Heartex, an AI-focused data labeling and annotation service, raises a $25M Series A led by Redpoint Ventures, bringing its total funding to $30M
how Heartex is driving the data-centric AI movement Heartex / PR Newswire : Heartex Raises $25 Million Series A to Help Every Company Become a Data-Centric AI Company FinSMEs : Heartex Raises $25 Million in Series A Funding
Context & Ripple Effects
Heartex is entering a data-labeling market where Labelbox set the funding template back in 2019 with a Gradient-led Series A, then stacked a a16z-led $25M Series B and a $40M Series C that brought its total to $79M. Heartex's $25M Series A from Redpoint puts it on the same ladder two years behind, with far less capital raised so far.
For Redpoint, this fits an established pattern of leading large AI rounds — the firm later anchored Function Health's $298M Series B at a $2.5B valuation. The bet here is on the 'data-centric AI' thesis Heartex itself promotes: that model quality comes from better-labeled training data, not just bigger models.
First-order effects
- Heartex gains the capital to scale its annotation platform directly against Labelbox, which already holds a three-round head start and roughly $79M raised.
- Redpoint adds a second major AI portfolio position alongside Function Health, concentrating its AI exposure in lead-investor roles.
Second-order effects
- Labelbox faces a funded challenger at the entry tier of the market, pressuring both vendors to compete on platform breadth rather than annotation price alone.
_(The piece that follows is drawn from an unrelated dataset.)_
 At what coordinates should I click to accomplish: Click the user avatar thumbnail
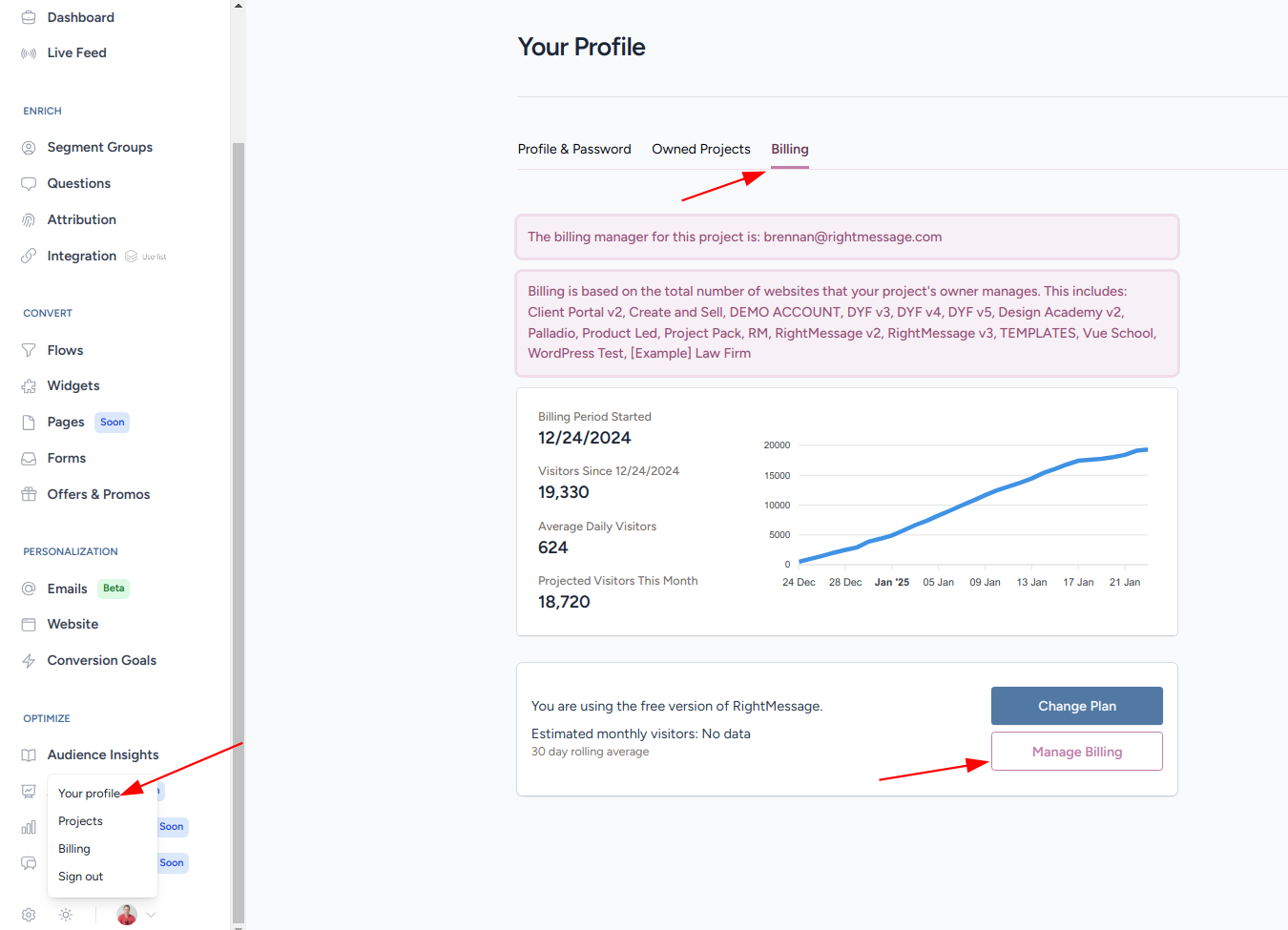click(x=127, y=915)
- Other data-tooling startups gain a fresh comparable: a $25M Series A validates that investors will fund the training-data layer as its own category, not a feature of ML platforms.
Third-order effects
- If the data-centric AI thesis holds, the labeling and dataset-management layer consolidates into a small set of well-capitalized platforms — mirroring how Labelbox climbed from $10M to $79M while Heartex now starts the same climb.
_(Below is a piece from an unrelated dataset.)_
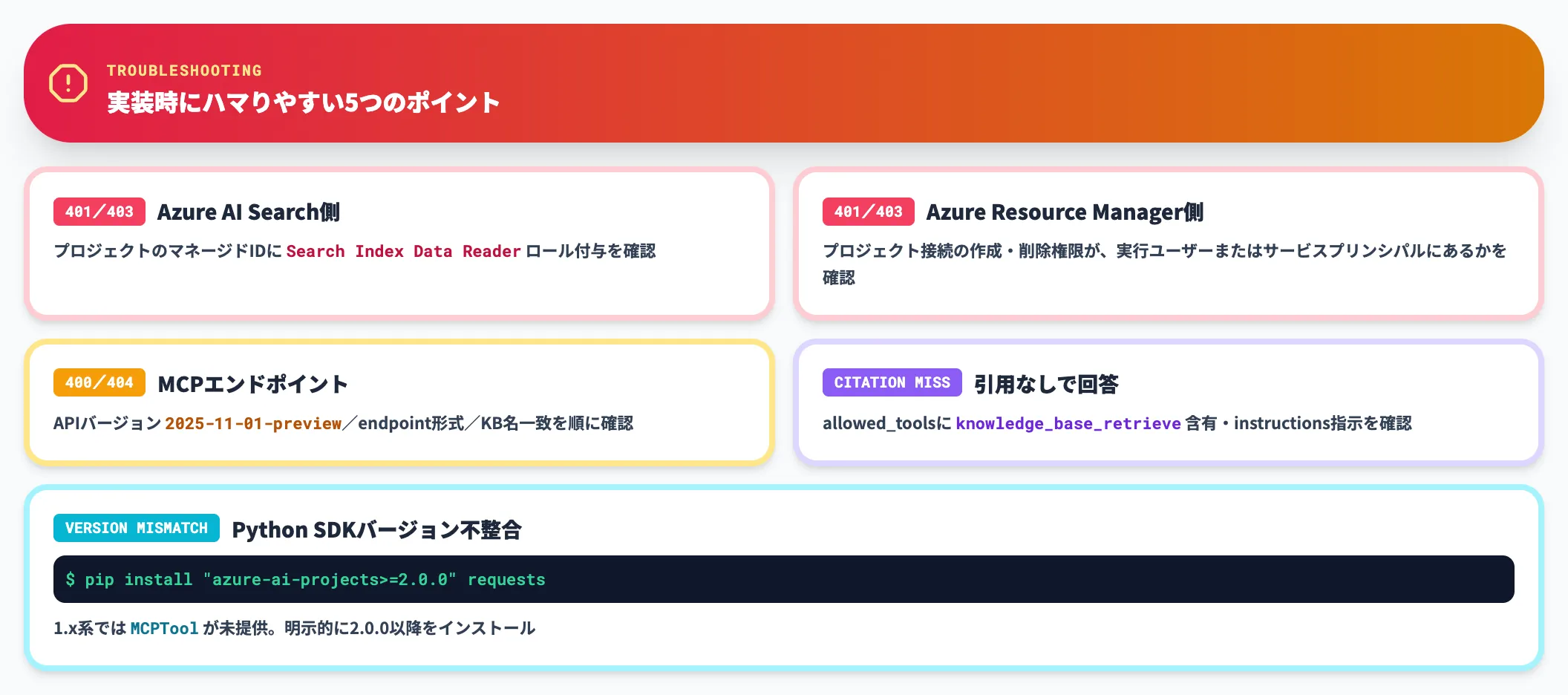
Task: Click the TROUBLESHOOTING label in banner
Action: 184,71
- Venture allocation shifts further toward picks-and-shovels AI infrastructure, where firms like Redpoint take repeated lead positions across successive AI waves rather than betting only on model builders.
The trend: Venture capital is institutionalizing the training-data layer — labeling, annotation, and dataset management — as a distinct, repeatable funding category within the data-centric AI stack.